Helped needed for displaced renters
For the second time this month, a group has come before Coquitlam city council to ask for help with Burquitlam residents being displaced by a massive housing redevelopment.
On Monday, Dennis McDonald of the Medallion-Cedar Grove Tenants' Committee told council the loss of rental housing as a result of BlueSky's proposal, at North Road and Foster Avenue, will have devastating impacts for many tenants currently living there.
McDonald said residents in the 112 units at the Medallion and Cedar Grove apartment complexes got a notice "slipped under our door" about the plans from BlueSky on June 11.
And he called on the city to negotiate more time for the residents to allow them to find alternate accommodation. Because of the high cost of living in Coquitlam, many will be forced to leave the city, McDonald suggested.
McDonald said his group is now canvassing the tenants to determine the demographics of that community, which he said is comprised of people on low or fixed incomes: larger families, immigrants, seniors and disabled people. Some have lived in their units for 20-plus years, he said.
Earlier this month, Steve Bailey of the Tri-Cities Ministerial Association also spoke to council about the loss of rental housing because of BlueSky's redevelopment that, if approved, is due to start next year.
First reading of the rezoning bid is expected to be considered by city council this fall.
In a statement to The Tri-City News on Tuesday a BlueSky spokesperson said the company is currently awaiting city staff feedback on its plans for 515-525 Foster Ave. and 655 North Rd., which were re-submitted to the city last month.
And the company is working with the residents: an open house was held on June 19 and a follow-up meeting is scheduled.
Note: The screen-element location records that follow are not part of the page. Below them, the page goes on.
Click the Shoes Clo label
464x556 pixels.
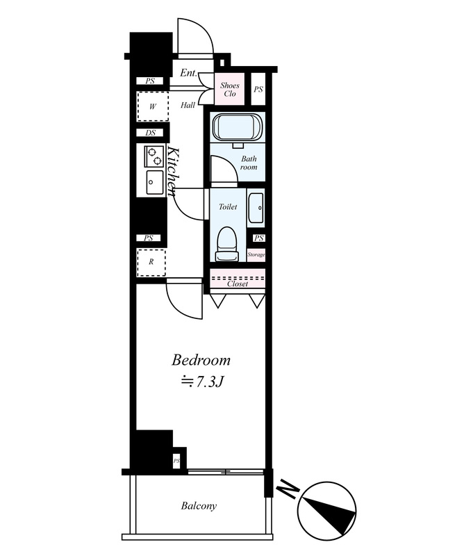pyautogui.click(x=229, y=90)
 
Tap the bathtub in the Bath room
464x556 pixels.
pyautogui.click(x=238, y=127)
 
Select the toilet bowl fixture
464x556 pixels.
pyautogui.click(x=226, y=244)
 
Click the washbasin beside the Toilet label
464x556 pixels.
pyautogui.click(x=256, y=208)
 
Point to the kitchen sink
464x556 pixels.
pyautogui.click(x=154, y=182)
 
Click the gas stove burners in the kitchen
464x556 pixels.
pyautogui.click(x=154, y=156)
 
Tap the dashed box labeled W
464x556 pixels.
pyautogui.click(x=153, y=106)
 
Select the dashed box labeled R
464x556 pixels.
pyautogui.click(x=151, y=263)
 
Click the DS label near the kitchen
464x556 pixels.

BlueSky has offered the current tenants on its property a waive of the last two months' rent to assist in relocation efforts; a reduction in the purchase price for a new apartment unit in the proposed development; and a priority for the available rental units in the 655 North Rd. building.
BlueSky proposes to have 57 new purpose-built rental housing units on its site.
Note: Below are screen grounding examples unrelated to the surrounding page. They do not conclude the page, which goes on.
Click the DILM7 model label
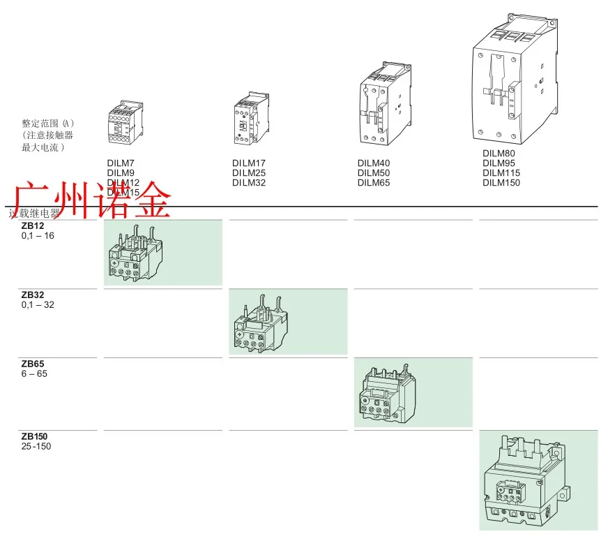coord(121,163)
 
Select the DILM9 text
coord(121,173)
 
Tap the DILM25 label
coord(248,173)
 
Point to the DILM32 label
coord(248,183)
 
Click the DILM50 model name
coord(374,173)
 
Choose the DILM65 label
coord(374,183)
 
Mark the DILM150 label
coord(501,183)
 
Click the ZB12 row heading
coord(33,226)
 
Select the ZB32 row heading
coord(33,295)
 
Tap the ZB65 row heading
coord(33,364)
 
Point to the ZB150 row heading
coord(35,436)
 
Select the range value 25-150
coord(36,447)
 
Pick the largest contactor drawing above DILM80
coord(515,77)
Jim McIntyre, Coquitlam's general manager of planning and development, told The News that a public consultation (under Section 879 of the Local Government Act) will take place before council debates first reading of the rezoning.
Last December, BlueSky officials spoke about the preliminary plans before city council, outlining its intention to build 788 units in three high rises, 11 townhouses and a four-storey market-rental building on two lots.
Its plans come as the provincial government is building the Evergreen Line through Burquitlam — creating pressure in the housing industry — and as the city drafts its long-awaited Affordable Housing Strategy. The latter document is set to come before council soon, McIntyre said.
At Monday's council-in-committee meeting, Coun. Mae Reid — a former member of the Metro Vancouver housing committee — offered her sympathy to McDonald but said the city can do little about the housing crunch, suggesting the federal and provincial governments need to step in to help.
And she voiced her frustration about people taking advantage of the subsidized housing offered by Metro Vancouver. "This really needs to be looked at," Reid said, noting some tenants are "greedy not needy."
The Metro Vancouver Housing Corp. owns and operates more than 50 affordable rental housing sites that provide units for some 10,000 people.